Dataset entries:
● ● ● ●

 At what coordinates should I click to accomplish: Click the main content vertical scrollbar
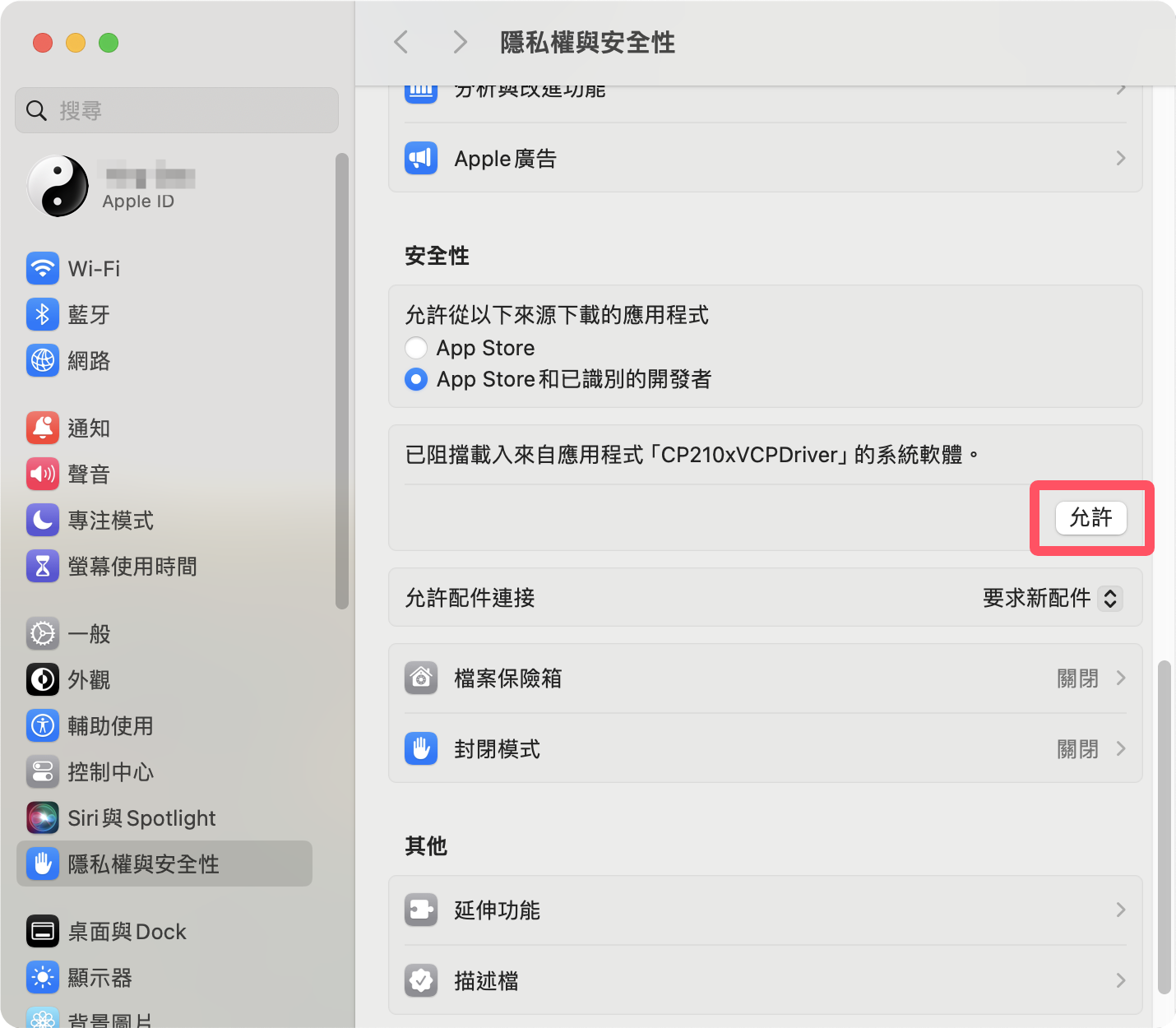coord(1164,827)
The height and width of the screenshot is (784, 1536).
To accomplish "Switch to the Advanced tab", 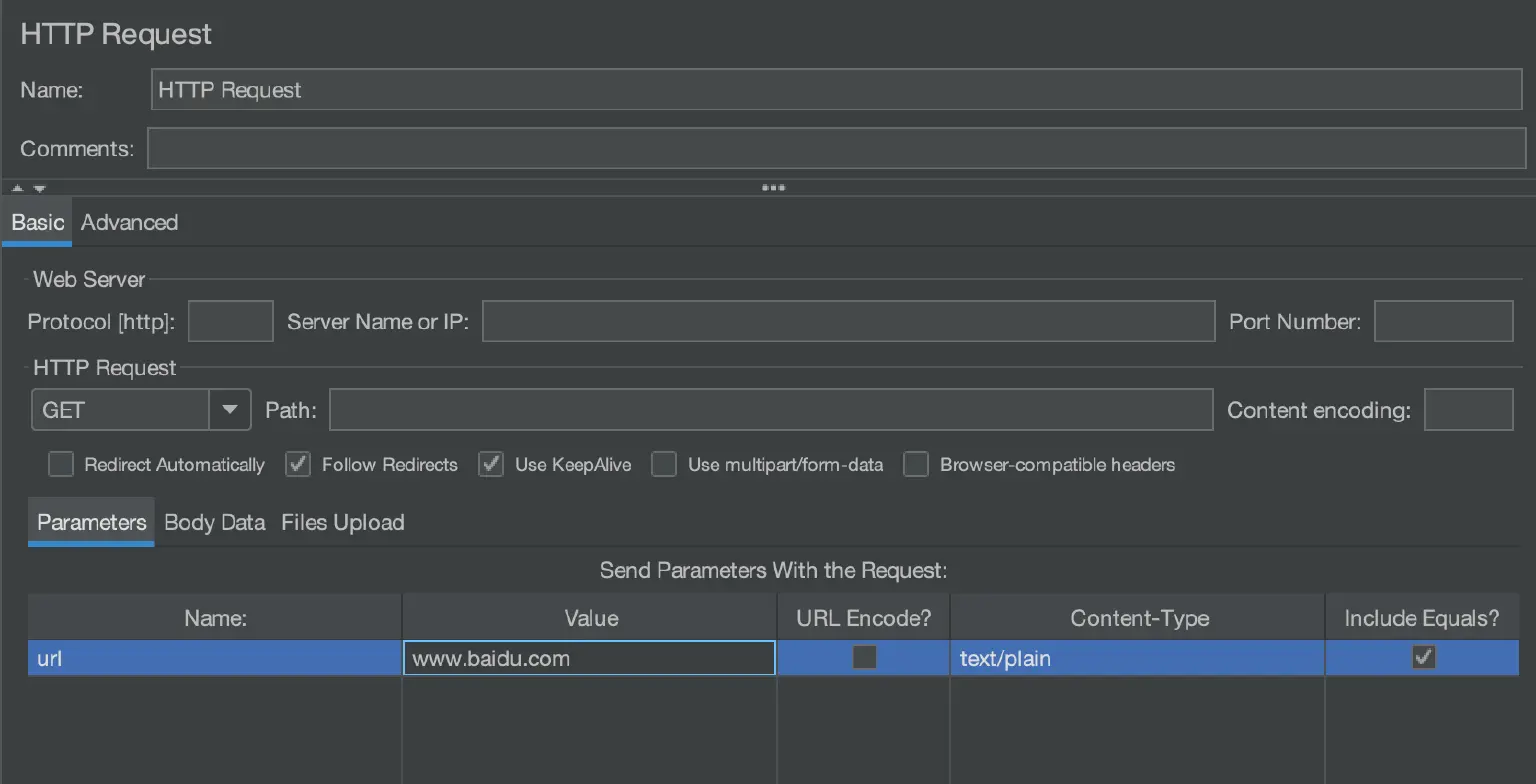I will 128,222.
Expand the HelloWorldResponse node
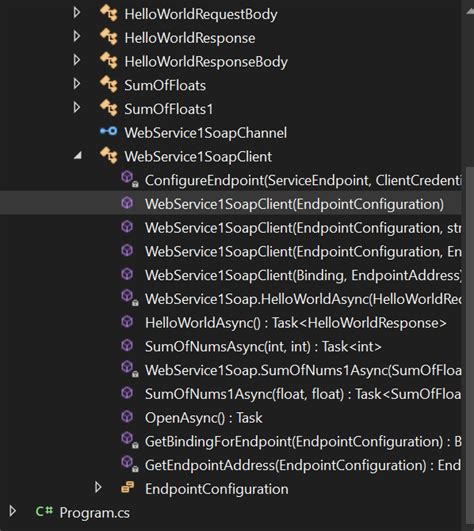The width and height of the screenshot is (474, 531). point(77,36)
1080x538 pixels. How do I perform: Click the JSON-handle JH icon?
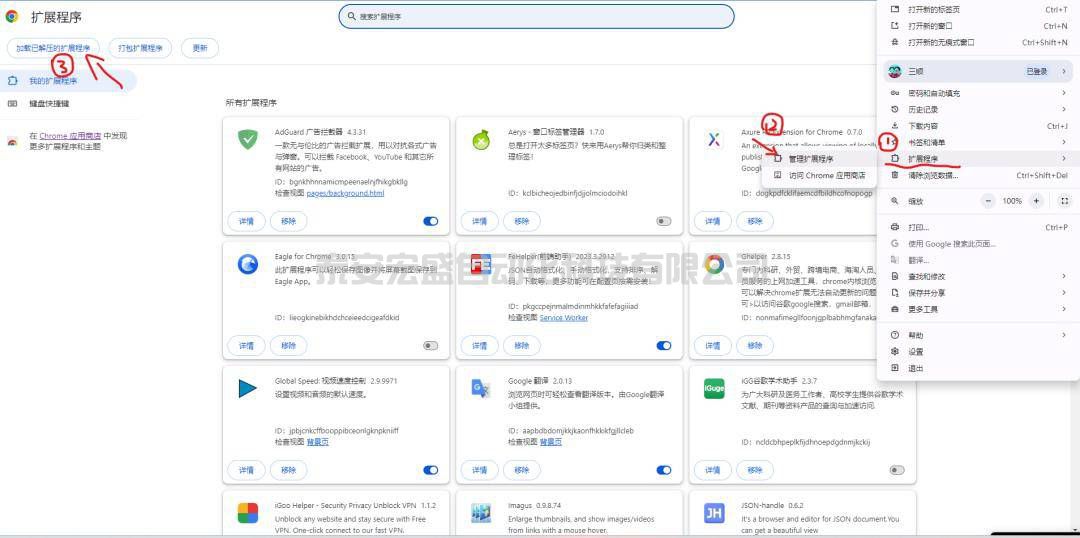(714, 513)
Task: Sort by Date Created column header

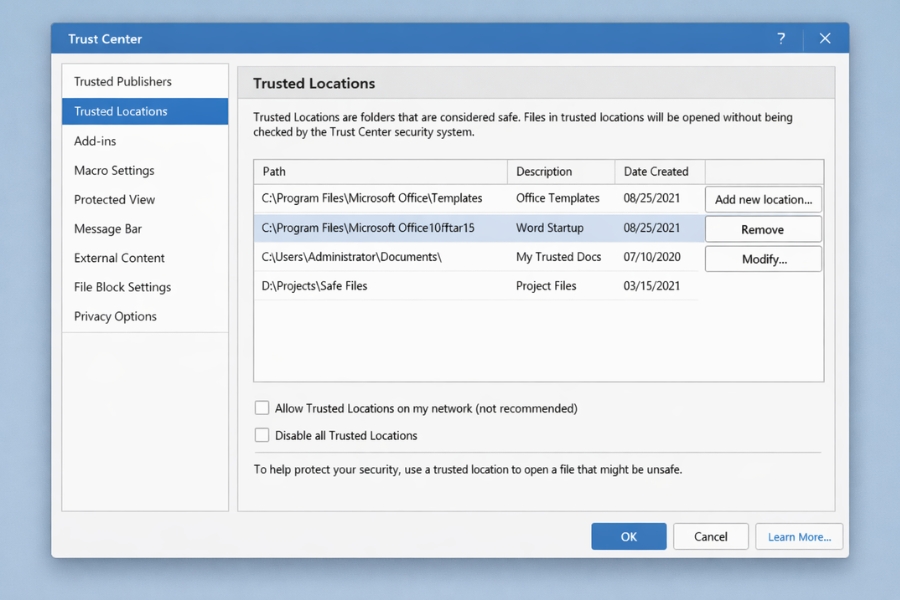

● ● ● ●

BRIEF
Please repeat the lines above from the line containing "Expand the HelloWorldResponse node" through the final line, both included, exactly as they stand and without pictures.

EXERCISE RESULT
Expand the HelloWorldResponse node
The width and height of the screenshot is (474, 531). point(77,36)
1080x538 pixels. How do I perform: Click the JSON-handle JH icon?
(714, 513)
Task: Sort by Date Created column header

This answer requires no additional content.